Abstract 2356: NAV-006: A next-generation rituximab targeting CD20 for the treatment of B-cell lymphomas immunosuppressed by MUC16/CA125

Abstract

Abstract Rituximab is a CD20-targeting antibody that is the standard-of-care for patients with Non-Hodgkin Lymphoma (NHL) cases. Rituximab’s mechanism of action includes complement-dependent cytotoxicity (CDC) and antibody-dependent cellular cytotoxicity (ADCC), herein referred to as Humoral Immuno-Oncology (HIO) mechanisms.
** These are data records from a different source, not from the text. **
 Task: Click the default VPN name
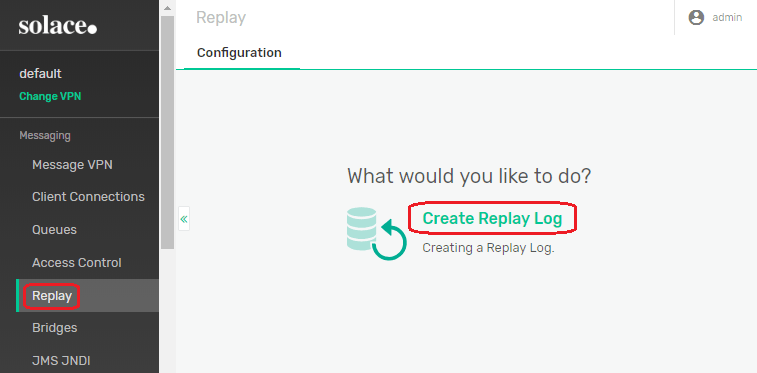click(41, 74)
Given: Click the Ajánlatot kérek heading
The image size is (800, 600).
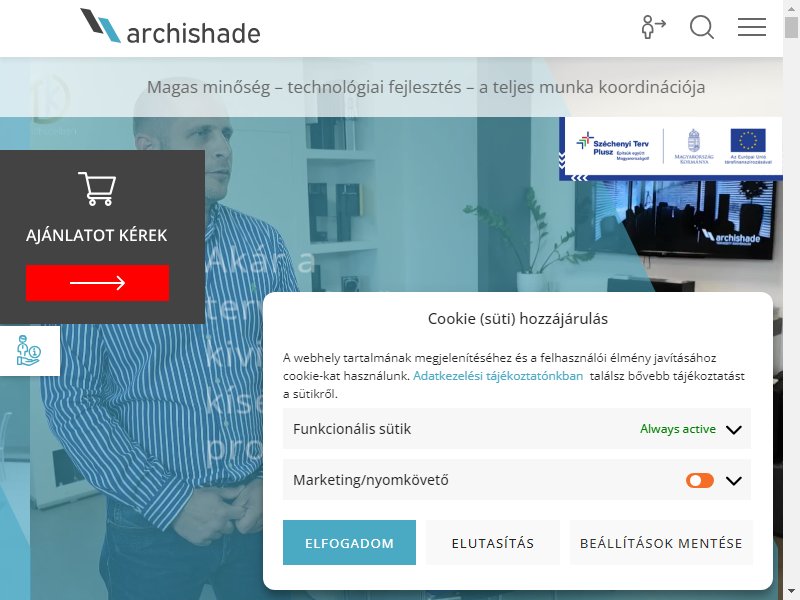Looking at the screenshot, I should click(x=96, y=235).
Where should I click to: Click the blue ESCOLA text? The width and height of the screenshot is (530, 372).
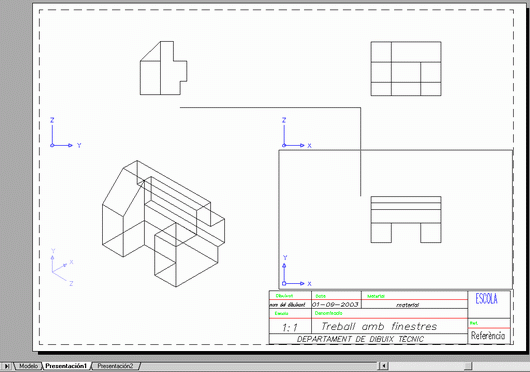click(x=487, y=299)
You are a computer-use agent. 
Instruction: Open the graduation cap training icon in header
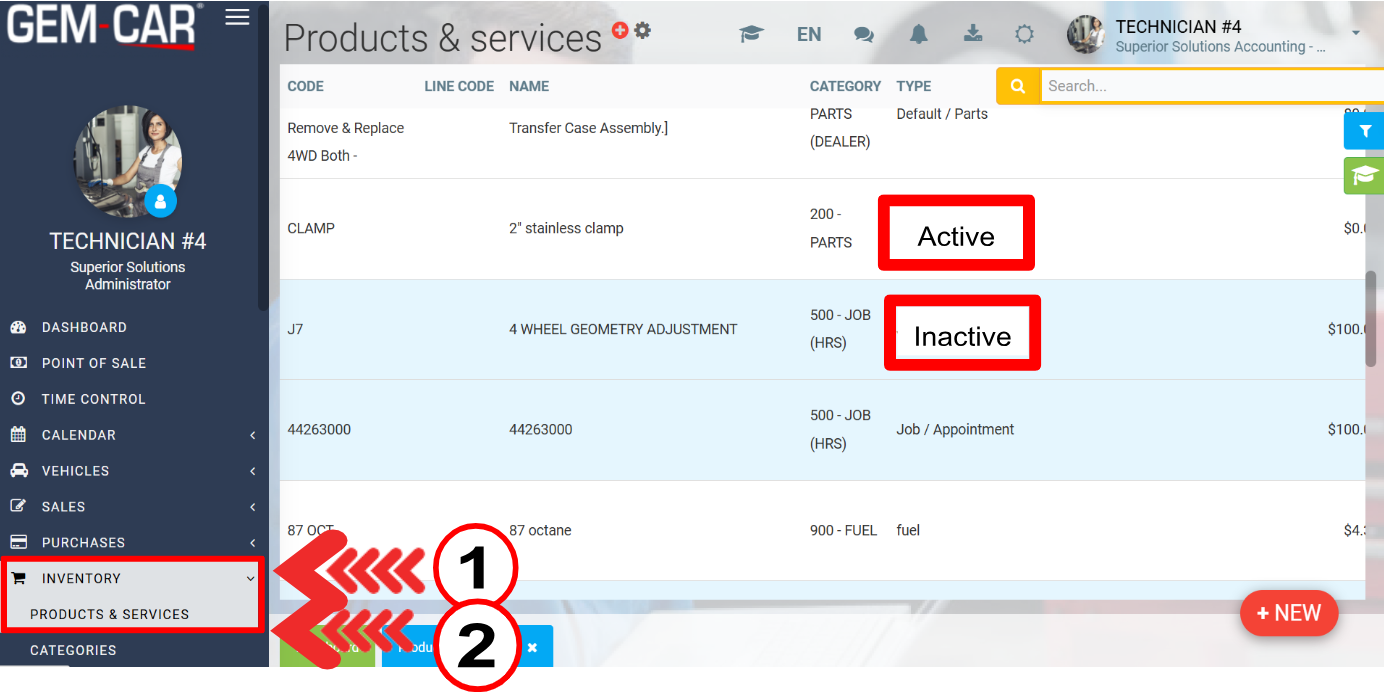click(750, 34)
Recent clinical evidence suggest that high serum levels of the MUC16 (CA125) protein inversely correlate with the effectiveness of rituximab clinical activity in 40-50% of follicular lymphoma (FL) as well as diffuse large B-cell lymphoma patients with newly diagnosed or relapsed/refractory (R/R) disease. In this study we demonstrated that CA125 binds to and suppresses the activity of rituximab, tafasitamab as well as the bispecific mosunetuzumab and glofitamab antibodies, which are approved for treating cases with indolent disease. These therapies have an overall response rate around 50-60%, suggesting the presence of a mechanism that allows lymphoma cells to escape these agents’ immune-mediated killing effects. CA125 may facilitate this immunosuppressive mechanism, and in fact, upon binding rituximab, CA125 reduces its affinity for the Fc receptor, CD16a, thus suppressing ADCC. Using a proprietary technology called Block-Removed Immunoglobulin Technology (BRITE) that employs randomized amino acid substitution and HIO effector function screening, we have identified a rituximab variant named NAV-006. NAV-006 is refractory to the immunosuppressive effects mediated by CA125 via its reduced CA125 interaction and increased HIO activity as compared to parent rituximab as well as the other antibodies used to treat R/R FL. In an in vivo model of human B-cell lymphoma, NAV-006 showed superior efficacy compared to parent rituximab. These data warrant further investigation of NAV-006 as a next generation anti-CD20 antibody that could improve upon the efficacy of antibody-mediated therapies used to treat NHL patients with high levels of CA125. Citation Format: Luigi Grasso, J. Bradford Kline, Nicholas C. Nicolaides. NAV-006: A next-generation rituximab targeting CD20 for the treatment of B-cell lymphomas immunosuppressed by MUC16/CA125 [abstract]. In: Proceedings of the American Association for Cancer Research Annual Meeting 2024; Part 1 (Regular Abstracts); 2024 Apr 5-10; San Diego, CA. Philadelphia (PA): AACR; Cancer Res 2024;84(6_Suppl):Abstract nr 2356.